Trotz alledem betont Paoli, dass die Kriterien nicht erfüllt seien. »Belgien ist kein Drogenstaat und läuft auch nicht Gefahr, in den kommenden Jahren einer zu werden«, bekräftigt sie.“

Ein verräterisches und auch etwas nervös klingendes Dementi …

„Ten Voeten, ein niederländischer Anthropologe und Fotograf, der ein Buch über Drogenhandel in Antwerpen und ein weiteres über drogenbedingte Gewalt in Mexiko geschrieben hat, sieht es etwas nuancierter. »Die Idee eines Drogenstaates ist etwas alarmistisch«, räumt er ein. Er glaubt jedoch, dass man in Belgien von einer Art »abgeschwächtem Drogenstaat« sprechen könne, denn obwohl das Problem dort nicht annähernd so gravierend sei wie im mexikanischen Bundesstaat Tamaulipas, »sind Struktur und Muster im Grunde sehr ähnlich«.“

Im Grunde widerspricht er der Frau Paoli, aber so richtig hinschreiben will das die spanische Journalistin nicht.

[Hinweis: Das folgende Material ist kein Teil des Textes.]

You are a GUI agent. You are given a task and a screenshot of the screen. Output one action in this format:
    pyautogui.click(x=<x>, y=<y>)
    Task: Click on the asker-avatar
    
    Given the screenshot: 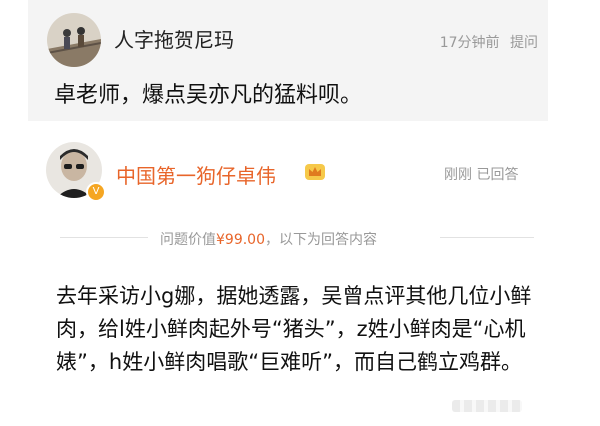 What is the action you would take?
    pyautogui.click(x=74, y=40)
    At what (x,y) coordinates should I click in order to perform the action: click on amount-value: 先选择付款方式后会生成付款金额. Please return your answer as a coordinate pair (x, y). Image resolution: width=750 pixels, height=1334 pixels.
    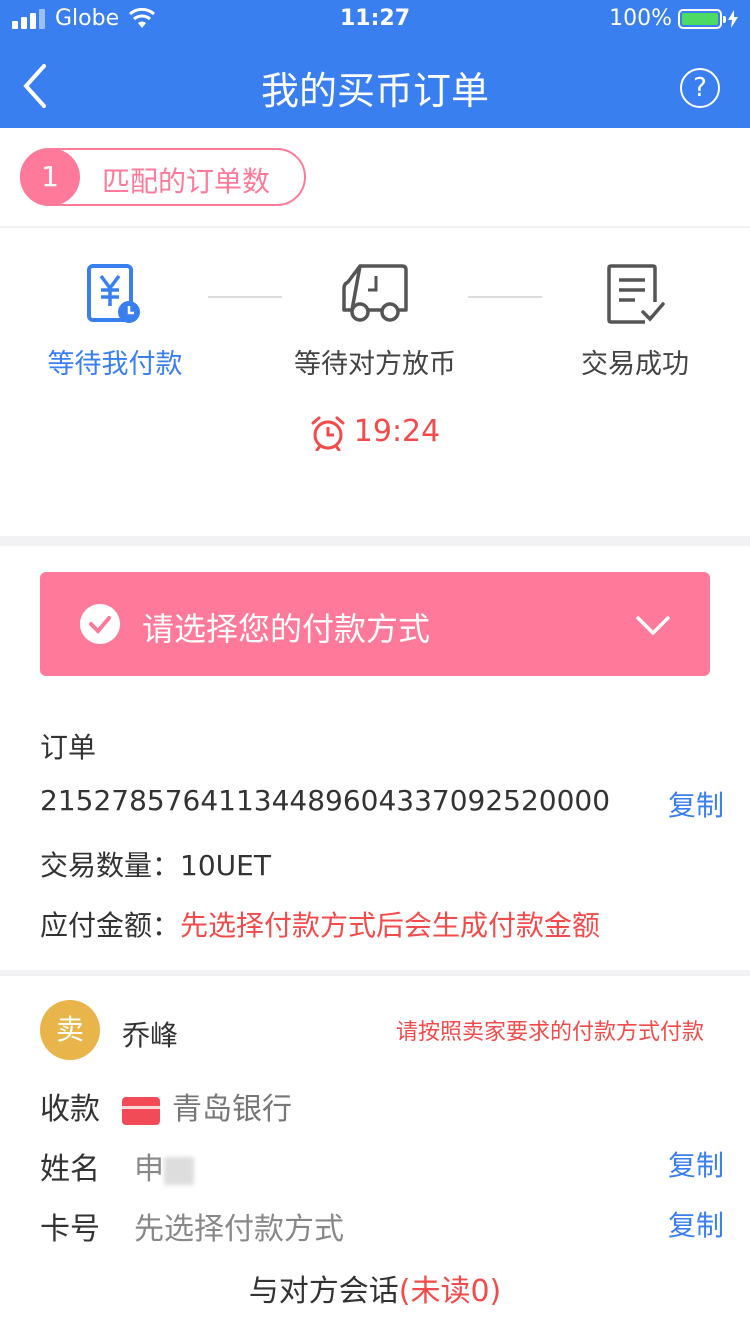
    Looking at the image, I should click on (390, 926).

„Beide sind sich einig, dass die Warnung der Richterin ein »Aufruf zum Handeln« ist, wie Voeten es ausdrückt. »Ich verstehe die Besorgnis der Menschen. Die Bundespolizei ist unterfinanziert, Richter werden bedroht … so etwas sind wir nicht gewohnt. Es ist ein Zeichen dafür, dass sich das Problem verschärft und wir Hilfe und finanzielle Unterstützung brauchen«, fasst Paoli zusammen.“

Man fragt sich, wer in diesem Fall „Wir“ sind?
Die Klage, es würde zu wenig getan, verschließt offensichtlich die Augen davor, daß der Drogenhandel in der Politik und bei den Behörden angekommen ist.
Zusätzlich haben in ganz Europa Sparprogramme die Sicherheitsorgane ausgedünnt, was nicht nur den Personalstand, sondern auch die technische Ausstattung, Datenverarbeitungskapazitäten usw. betrifft.

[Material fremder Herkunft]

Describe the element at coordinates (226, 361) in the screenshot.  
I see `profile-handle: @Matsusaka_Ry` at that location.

„Dass Belgien ein Drogenproblem hat, ist unbestreitbar.
2024, während der EU-Ratspräsidentschaft, erklärte die belgische Regierung den Kampf gegen die organisierte Drogenkriminalität zu einer ihrer Prioritäten und präsentierte unter anderem die »Europäische Hafenallianz« zur Stärkung von Sicherheit und Zusammenarbeit.
Auf nationaler Ebene schlug der damalige Innenminister Bernard Quintin vor, dass Soldaten in Brüssel gemeinsam mit Polizisten patrouillieren sollen. Die derzeit sechs Polizeizonen sollen bis 2027 zu einer einzigen zusammengelegt werden, um die Effizienz zu steigern. Ihre Amtskollegin im Justizministerium, Annelies Verlinden, erklärte diese Woche, dass die Sicherheitsvorkehrungen in den Gerichten verstärkt worden seien und dass die identifizierenden Daten von Beamten und Richtern anonymisiert würden.“

Erst jetzt?!

„Auch auf europäischer Ebene tut sich etwas. Brüssel muss noch vor Jahresende eine neue EU-Drogenstrategie und einen Aktionsplan mit neuen, konkreten Maßnahmen vorlegen. Zudem wird bereits an neuen Gesetzen gearbeitet, die bis Ende 2026 in Kraft treten sollen, um die Bekämpfung der organisierten Kriminalität in der gesamten EU zu verbessern.
Jede Anstrengung sei willkommen, betont Voeten. Denn, warnt er, das Drogenproblem werde nicht verschwinden.“

Das Interessante ist, wie es eigentlich so weit kommen konnte.
Aber da müßte man die ganze EU und ihre Politik genauer untersuchen.